▶ [Problem to solve]: Recast every line of the material below as a Markdown table with the columns "Row" and "Text," numbering the rows and skipping blank lines. Leave the pictures out of your table.

▶ [Screenshot and document pointing data]:
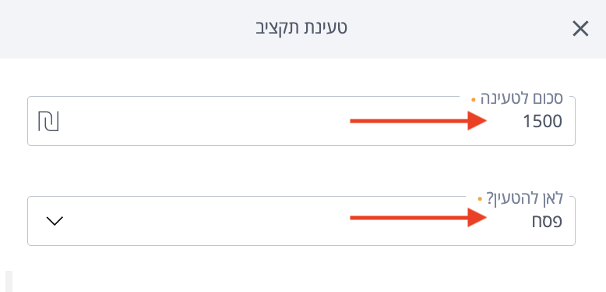Image resolution: width=606 pixels, height=292 pixels.
Task: Click orange required dot beside לאן להטעין
Action: pos(480,199)
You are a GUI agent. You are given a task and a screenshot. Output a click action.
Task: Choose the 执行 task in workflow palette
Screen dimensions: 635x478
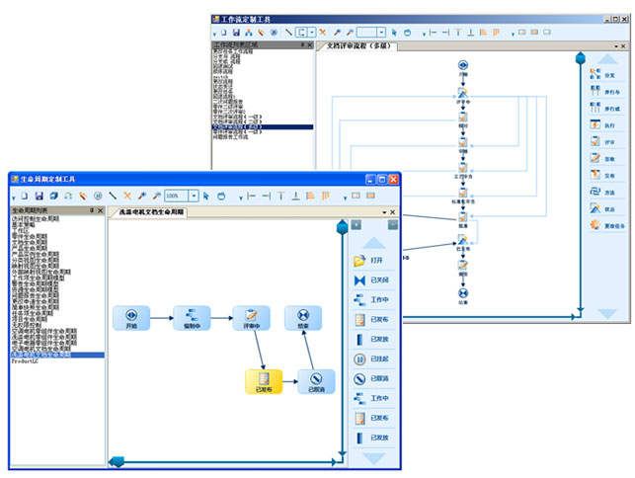[595, 125]
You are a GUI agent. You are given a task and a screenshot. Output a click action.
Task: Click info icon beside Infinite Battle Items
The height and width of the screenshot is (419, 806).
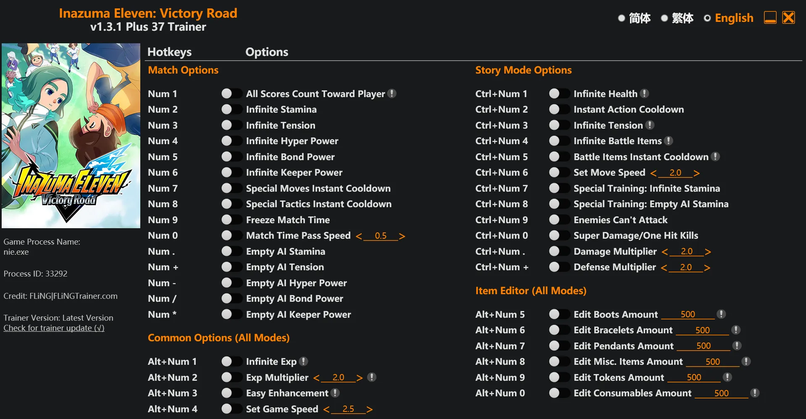click(x=669, y=141)
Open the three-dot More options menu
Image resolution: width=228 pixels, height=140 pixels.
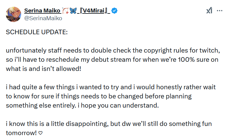coord(219,11)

▶ [Solved exercise]:
| Row | Text |
|---|---|
| 1 | Image resolution: width=606 pixels, height=292 pixels. |
| 2 | Task: Click orange required dot beside לאן להטעין |
| 3 | Action: pos(480,199) |
| 4 | You are a GUI agent. You are given a task and a screenshot. Output a click action. |
| 5 | Task: Choose the 执行 task in workflow palette |
| 6 | Screen dimensions: 635x478 |
| 7 | [595, 125] |
| 8 | You are a GUI agent. You are given a task and a screenshot. Output a click action. |
| 9 | Task: Click info icon beside Infinite Battle Items |
| 10 | The height and width of the screenshot is (419, 806). |
| 11 | click(x=669, y=141) |
| 12 | Open the three-dot More options menu |
| 13 | Image resolution: width=228 pixels, height=140 pixels. |
| 14 | coord(219,11) |